> **WHAT THE TASK REQUIRES**:
Everything below from the line with "652x421 pixels. At" through the line with "Select the FastFirstInfill script" must be retyped exactly, except the pictures.

(RECORD EXTRACTS)

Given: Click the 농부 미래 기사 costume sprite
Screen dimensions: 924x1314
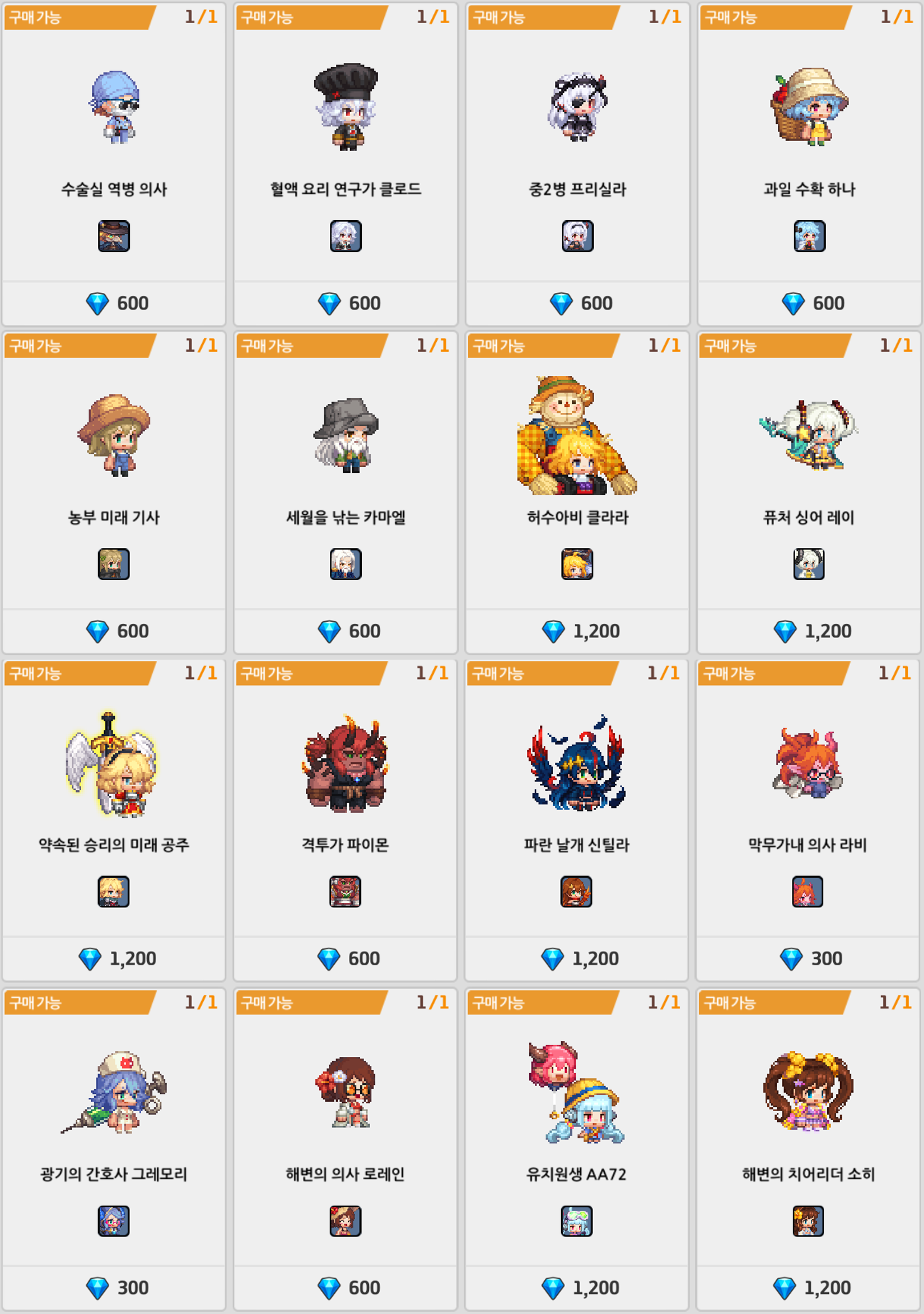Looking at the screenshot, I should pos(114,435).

(End RECORD EXTRACTS)
(RECORD EXTRACTS)

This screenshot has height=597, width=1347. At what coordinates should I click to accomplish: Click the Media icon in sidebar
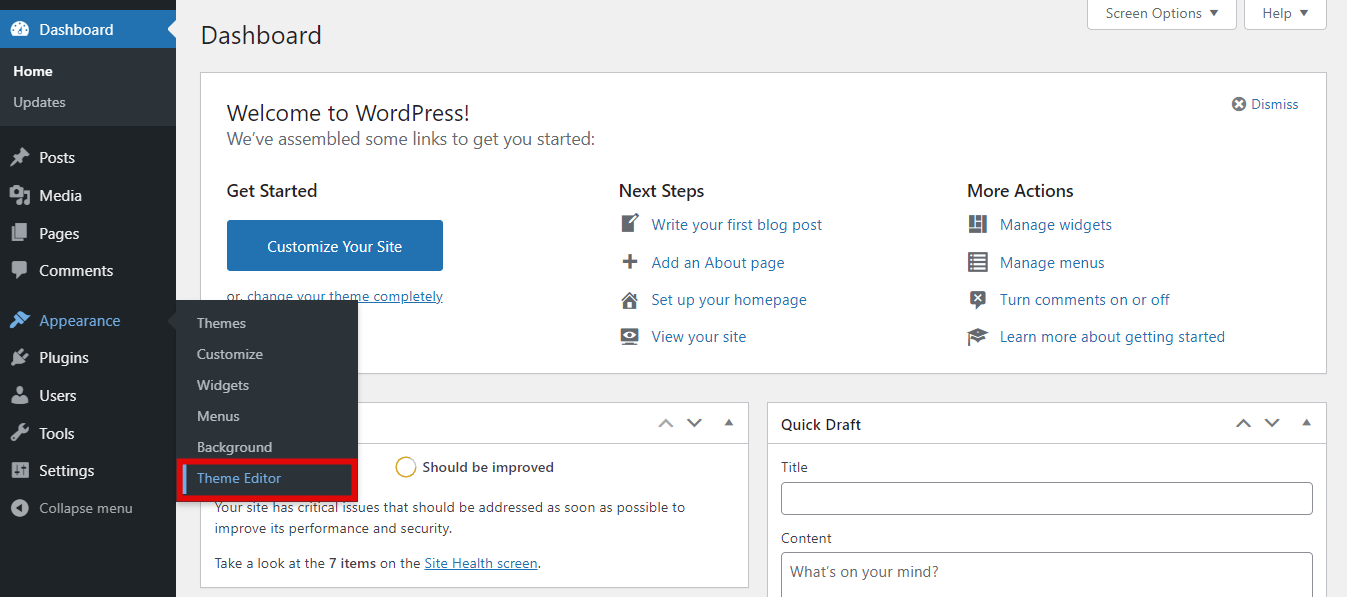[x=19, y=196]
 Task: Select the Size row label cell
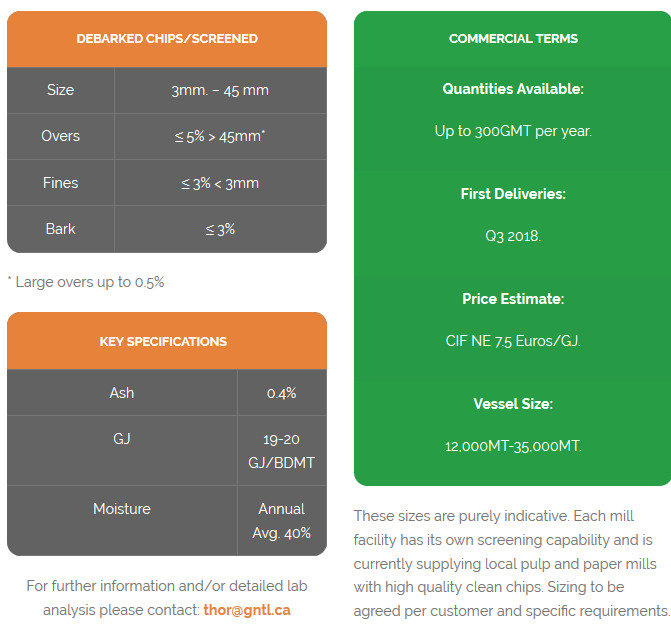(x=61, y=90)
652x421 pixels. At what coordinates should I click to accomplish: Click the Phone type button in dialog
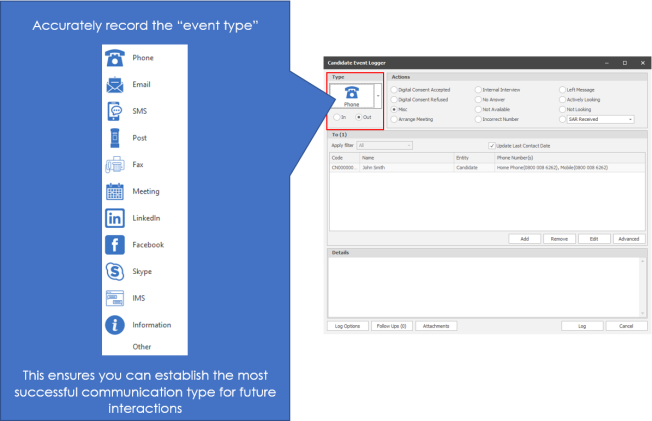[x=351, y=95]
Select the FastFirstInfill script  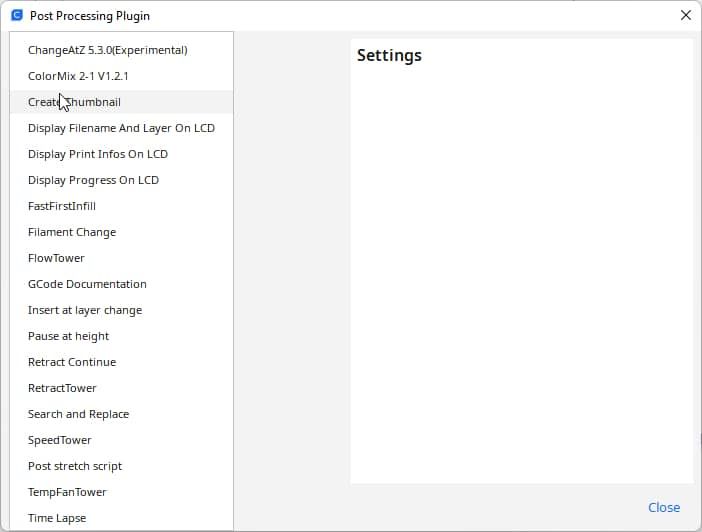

(End RECORD EXTRACTS)

> **SOLUTION TO THIS TASK**:
652x421 pixels. At what coordinates should I click to accomplish: Click the Phone type button in dialog
[x=351, y=95]
Select the FastFirstInfill script  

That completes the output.